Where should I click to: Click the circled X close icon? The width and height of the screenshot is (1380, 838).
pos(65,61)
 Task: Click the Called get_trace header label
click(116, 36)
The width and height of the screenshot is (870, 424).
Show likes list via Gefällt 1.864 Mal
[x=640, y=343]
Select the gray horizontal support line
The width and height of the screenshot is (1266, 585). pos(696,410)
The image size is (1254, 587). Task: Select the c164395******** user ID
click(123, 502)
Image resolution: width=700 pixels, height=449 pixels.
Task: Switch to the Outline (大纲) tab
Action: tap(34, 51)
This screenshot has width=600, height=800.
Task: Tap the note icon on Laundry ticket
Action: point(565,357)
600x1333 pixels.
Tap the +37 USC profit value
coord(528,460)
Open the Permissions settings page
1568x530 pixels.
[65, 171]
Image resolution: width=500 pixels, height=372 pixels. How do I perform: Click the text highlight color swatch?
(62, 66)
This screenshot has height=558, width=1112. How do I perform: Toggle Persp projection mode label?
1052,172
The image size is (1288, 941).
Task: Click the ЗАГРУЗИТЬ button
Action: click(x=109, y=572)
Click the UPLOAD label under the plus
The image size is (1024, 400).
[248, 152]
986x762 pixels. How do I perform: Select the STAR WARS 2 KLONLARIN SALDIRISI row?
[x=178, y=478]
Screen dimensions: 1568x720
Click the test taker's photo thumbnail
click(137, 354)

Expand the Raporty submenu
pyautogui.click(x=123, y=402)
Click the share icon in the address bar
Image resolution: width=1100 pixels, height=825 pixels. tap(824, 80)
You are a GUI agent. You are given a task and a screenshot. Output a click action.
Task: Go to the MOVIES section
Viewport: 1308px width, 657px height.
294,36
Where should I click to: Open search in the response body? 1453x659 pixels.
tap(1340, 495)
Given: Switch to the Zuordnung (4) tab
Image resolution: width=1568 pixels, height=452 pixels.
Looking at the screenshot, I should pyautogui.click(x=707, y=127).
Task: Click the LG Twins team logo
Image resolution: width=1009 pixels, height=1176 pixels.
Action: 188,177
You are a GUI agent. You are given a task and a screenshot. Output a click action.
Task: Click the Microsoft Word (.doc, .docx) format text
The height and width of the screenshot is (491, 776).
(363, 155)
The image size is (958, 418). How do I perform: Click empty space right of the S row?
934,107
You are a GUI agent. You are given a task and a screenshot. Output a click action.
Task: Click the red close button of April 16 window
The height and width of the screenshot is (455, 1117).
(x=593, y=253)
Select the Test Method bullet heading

==========

▸ YOUR OBJECTIVE
What is needed here is every record above, repeated exactly.

▸ YOUR RESPONSE
Where should I click to: Click the circled X close icon? The width and height of the screenshot is (1380, 838).
pos(65,61)
 Task: Click the Called get_trace header label
click(116, 36)
The width and height of the screenshot is (870, 424).
Show likes list via Gefällt 1.864 Mal
[x=640, y=343]
Select the gray horizontal support line
The width and height of the screenshot is (1266, 585). pos(696,410)
The image size is (1254, 587). Task: Select the c164395******** user ID
click(123, 502)
Image resolution: width=700 pixels, height=449 pixels.
Task: Switch to the Outline (大纲) tab
Action: tap(34, 51)
This screenshot has width=600, height=800.
Task: Tap the note icon on Laundry ticket
Action: point(565,357)
600x1333 pixels.
Tap the +37 USC profit value
coord(528,460)
Open the Permissions settings page
1568x530 pixels.
[65, 171]
Image resolution: width=500 pixels, height=372 pixels. How do I perform: Click the text highlight color swatch?
(62, 66)
This screenshot has height=558, width=1112. How do I perform: Toggle Persp projection mode label?
1052,172
The image size is (1288, 941).
Task: Click the ЗАГРУЗИТЬ button
Action: click(x=109, y=572)
Click the UPLOAD label under the plus
The image size is (1024, 400).
[248, 152]
986x762 pixels. How do I perform: Select the STAR WARS 2 KLONLARIN SALDIRISI row?
[x=178, y=478]
Screen dimensions: 1568x720
Click the test taker's photo thumbnail
click(137, 354)

Expand the Raporty submenu
pyautogui.click(x=123, y=402)
Click the share icon in the address bar
Image resolution: width=1100 pixels, height=825 pixels. tap(824, 80)
You are a GUI agent. You are given a task and a screenshot. Output a click action.
Task: Go to the MOVIES section
Viewport: 1308px width, 657px height.
294,36
Where should I click to: Open search in the response body? 1453x659 pixels.
tap(1340, 495)
Given: Switch to the Zuordnung (4) tab
Image resolution: width=1568 pixels, height=452 pixels.
Looking at the screenshot, I should pyautogui.click(x=707, y=127).
Task: Click the LG Twins team logo
Image resolution: width=1009 pixels, height=1176 pixels.
Action: 188,177
You are a GUI agent. You are given a task and a screenshot. Output a click action.
Task: Click the Microsoft Word (.doc, .docx) format text
The height and width of the screenshot is (491, 776).
(363, 155)
The image size is (958, 418). How do I perform: Click empty space right of the S row?
934,107
You are a GUI agent. You are given a task and a screenshot. Output a click action.
Task: Click the red close button of April 16 window
The height and width of the screenshot is (455, 1117).
(x=593, y=253)
Select the Test Method bullet heading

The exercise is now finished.